He said that many of us look forward to an opportunity that somehow makes our existence here on earth worthwhile. Such opportunities require selflessness as we devote ourselves to helping other people.

Reflecting upon my country Kenya, I see the need of selfless acts of charity within every stretch of 100m within the city.

Homeless families sitting by the roadside. Men so broken with poverty to a point of madness. Children misguided with begging as the only way to look forward. And citizens walking past them as if the needy are invisible.

But somewhere deep inside me, there is hope. I look inside my home and it is clear that I have got something here and there that can make a big difference in someone’s life who needs it more.

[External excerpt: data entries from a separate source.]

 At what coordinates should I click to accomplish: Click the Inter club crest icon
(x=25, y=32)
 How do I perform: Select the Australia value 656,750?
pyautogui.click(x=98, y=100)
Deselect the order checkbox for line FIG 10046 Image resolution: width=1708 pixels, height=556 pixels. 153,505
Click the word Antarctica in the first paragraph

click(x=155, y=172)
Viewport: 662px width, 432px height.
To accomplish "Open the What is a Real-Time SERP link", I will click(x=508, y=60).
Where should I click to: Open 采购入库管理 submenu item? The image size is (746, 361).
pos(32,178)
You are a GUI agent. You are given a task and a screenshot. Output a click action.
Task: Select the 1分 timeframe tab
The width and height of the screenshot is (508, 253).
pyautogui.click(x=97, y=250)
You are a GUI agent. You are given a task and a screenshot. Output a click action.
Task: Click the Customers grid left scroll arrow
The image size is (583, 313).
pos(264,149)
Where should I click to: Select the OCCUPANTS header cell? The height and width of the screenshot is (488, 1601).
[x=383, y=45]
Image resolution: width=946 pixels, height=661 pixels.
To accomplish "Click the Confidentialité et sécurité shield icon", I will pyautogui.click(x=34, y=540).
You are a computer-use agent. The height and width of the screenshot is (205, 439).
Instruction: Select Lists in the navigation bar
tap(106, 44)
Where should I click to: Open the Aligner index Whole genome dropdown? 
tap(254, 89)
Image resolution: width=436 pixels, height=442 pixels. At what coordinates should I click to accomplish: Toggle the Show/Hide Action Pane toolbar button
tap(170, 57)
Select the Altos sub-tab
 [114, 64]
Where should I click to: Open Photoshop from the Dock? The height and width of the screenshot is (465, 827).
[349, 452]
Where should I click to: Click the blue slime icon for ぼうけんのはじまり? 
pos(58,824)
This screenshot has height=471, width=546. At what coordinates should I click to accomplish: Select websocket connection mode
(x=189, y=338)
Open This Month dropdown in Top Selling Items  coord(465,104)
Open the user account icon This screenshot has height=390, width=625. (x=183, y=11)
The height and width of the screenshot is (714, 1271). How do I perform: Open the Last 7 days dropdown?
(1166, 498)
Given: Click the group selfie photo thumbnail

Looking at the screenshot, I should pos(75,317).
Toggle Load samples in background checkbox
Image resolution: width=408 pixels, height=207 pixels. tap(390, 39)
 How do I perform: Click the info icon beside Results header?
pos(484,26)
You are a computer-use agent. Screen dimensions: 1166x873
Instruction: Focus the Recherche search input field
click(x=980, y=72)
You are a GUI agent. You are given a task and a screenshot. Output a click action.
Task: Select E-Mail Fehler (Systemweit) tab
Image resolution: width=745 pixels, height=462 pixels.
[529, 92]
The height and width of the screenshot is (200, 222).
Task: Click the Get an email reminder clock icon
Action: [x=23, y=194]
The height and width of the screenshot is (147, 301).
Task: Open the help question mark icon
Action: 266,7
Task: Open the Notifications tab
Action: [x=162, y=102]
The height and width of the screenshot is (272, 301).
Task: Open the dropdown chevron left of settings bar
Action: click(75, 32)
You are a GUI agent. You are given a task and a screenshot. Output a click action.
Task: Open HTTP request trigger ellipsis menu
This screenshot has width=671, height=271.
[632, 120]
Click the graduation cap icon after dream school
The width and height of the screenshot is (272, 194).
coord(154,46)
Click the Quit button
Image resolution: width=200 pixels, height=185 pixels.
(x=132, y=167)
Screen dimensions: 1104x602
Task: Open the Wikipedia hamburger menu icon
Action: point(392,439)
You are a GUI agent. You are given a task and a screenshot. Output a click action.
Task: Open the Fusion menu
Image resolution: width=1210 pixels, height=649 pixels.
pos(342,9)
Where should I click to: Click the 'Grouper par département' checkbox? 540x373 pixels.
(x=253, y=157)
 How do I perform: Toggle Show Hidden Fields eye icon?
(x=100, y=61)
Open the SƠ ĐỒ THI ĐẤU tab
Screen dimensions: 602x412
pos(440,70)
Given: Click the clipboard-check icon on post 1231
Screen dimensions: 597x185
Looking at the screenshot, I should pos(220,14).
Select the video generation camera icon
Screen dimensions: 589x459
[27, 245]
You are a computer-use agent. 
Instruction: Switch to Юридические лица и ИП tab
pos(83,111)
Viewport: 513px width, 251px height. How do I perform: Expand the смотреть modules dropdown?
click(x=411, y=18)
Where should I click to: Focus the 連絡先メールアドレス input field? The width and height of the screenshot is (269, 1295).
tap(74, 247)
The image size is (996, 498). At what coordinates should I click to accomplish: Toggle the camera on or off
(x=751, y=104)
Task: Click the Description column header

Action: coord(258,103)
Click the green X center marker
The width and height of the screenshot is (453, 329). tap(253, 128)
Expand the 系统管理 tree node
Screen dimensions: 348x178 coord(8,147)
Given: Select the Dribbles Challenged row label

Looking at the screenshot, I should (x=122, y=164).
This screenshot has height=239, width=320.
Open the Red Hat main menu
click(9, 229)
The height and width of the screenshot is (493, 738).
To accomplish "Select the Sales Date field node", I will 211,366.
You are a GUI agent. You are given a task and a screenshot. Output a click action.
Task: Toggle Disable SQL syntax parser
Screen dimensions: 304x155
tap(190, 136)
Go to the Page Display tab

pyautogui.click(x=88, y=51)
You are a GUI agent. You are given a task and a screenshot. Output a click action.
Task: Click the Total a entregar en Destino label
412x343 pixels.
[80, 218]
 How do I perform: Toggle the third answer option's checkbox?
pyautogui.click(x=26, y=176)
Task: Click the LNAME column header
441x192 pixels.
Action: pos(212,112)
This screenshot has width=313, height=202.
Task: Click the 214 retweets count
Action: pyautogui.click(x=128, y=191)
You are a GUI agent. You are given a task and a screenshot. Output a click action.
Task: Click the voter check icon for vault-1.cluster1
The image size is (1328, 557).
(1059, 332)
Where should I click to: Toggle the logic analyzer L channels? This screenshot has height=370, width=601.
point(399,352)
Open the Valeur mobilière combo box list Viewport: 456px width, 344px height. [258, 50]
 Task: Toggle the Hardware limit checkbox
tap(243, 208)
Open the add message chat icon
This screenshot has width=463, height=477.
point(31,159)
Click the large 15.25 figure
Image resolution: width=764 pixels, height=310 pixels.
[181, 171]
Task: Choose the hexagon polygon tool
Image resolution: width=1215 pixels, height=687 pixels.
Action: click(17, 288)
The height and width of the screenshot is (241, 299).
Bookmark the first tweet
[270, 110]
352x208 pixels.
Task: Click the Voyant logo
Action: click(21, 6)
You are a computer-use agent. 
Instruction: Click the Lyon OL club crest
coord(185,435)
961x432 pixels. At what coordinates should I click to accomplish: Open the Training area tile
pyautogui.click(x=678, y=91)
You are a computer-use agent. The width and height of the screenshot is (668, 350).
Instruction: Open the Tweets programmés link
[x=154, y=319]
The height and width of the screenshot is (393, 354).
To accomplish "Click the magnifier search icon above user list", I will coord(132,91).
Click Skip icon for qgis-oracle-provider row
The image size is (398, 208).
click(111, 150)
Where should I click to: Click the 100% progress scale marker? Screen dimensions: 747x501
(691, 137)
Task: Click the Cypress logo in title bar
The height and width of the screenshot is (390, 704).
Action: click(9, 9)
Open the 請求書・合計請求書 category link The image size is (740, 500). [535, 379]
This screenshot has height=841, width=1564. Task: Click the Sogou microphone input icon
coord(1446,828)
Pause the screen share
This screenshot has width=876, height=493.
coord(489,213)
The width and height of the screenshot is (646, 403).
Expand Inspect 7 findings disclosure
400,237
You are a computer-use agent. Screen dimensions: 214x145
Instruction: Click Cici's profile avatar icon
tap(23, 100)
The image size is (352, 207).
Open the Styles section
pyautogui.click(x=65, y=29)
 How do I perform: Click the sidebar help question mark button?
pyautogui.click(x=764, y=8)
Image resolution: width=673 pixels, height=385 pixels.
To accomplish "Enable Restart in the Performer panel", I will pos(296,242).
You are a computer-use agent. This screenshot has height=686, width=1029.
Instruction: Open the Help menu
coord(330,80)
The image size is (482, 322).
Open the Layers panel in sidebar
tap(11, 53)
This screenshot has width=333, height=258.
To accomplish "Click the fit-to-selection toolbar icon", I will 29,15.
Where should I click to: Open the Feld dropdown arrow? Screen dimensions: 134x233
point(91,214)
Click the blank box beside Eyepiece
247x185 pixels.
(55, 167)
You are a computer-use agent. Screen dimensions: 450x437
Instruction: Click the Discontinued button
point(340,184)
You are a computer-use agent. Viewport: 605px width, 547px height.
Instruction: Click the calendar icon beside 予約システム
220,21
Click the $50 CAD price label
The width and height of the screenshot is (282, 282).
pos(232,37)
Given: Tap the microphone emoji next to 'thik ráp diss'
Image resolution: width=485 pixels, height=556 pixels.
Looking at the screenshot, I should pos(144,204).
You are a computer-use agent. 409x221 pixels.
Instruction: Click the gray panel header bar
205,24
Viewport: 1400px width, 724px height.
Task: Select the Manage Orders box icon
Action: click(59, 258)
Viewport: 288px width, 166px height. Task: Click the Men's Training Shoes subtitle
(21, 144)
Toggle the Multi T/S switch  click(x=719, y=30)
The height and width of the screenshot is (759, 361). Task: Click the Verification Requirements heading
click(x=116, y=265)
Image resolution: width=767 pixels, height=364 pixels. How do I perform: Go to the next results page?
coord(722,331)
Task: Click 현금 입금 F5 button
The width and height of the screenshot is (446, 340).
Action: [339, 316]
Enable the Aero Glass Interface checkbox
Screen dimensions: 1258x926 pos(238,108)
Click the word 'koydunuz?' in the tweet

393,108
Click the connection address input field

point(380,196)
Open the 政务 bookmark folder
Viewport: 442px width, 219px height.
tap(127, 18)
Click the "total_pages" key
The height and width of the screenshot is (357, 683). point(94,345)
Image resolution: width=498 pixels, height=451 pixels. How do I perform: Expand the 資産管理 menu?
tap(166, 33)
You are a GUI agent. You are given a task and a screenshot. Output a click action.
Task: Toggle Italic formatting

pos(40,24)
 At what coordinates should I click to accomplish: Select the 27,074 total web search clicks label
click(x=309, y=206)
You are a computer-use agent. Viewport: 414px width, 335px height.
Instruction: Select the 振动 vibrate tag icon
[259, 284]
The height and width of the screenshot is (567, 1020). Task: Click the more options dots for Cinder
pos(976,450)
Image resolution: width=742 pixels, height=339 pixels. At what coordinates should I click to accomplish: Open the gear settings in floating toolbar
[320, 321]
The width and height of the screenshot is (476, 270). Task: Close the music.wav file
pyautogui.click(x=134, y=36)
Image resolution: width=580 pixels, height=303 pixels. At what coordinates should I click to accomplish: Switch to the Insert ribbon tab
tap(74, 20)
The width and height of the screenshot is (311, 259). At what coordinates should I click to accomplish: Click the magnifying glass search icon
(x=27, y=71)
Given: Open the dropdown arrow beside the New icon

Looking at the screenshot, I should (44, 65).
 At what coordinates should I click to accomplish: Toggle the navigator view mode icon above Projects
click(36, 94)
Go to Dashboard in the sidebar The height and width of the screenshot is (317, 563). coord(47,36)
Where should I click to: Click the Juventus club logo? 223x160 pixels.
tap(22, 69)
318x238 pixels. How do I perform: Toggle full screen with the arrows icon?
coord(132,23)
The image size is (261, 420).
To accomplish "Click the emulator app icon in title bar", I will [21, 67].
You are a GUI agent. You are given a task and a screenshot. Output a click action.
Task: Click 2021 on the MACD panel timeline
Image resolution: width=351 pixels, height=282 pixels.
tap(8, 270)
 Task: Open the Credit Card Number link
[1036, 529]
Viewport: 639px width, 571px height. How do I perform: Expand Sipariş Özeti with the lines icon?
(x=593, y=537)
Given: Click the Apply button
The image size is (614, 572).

And so enough with demanding that our government takes action. Enough with demanding that other people do something. Enough with looking at myself as ‘not enough’.

It just takes one person to notice that it is Not OK to have homeless people in our streets.
It is not ok to allow poverty to break our countrymen to a point of psychological suicide – depression.
It is not ok to let Kenyan children to live in the streets and grow up thinking their only hope is in begging for a living.
It is not ok for a fellow human being to sleep hungry.
It is not and will never be ok!

Whatever you’ve got available is enough to help in restoring the hope in others. There isn’t such a thing as the ‘right moment’ to help. Any time is the best time to help someone. It only takes being on the receiving end to see just how real this is.

So when you go about your day and walk in the streets, just know that you could be a blessing in disguise to someone who needs a helping hand so badly.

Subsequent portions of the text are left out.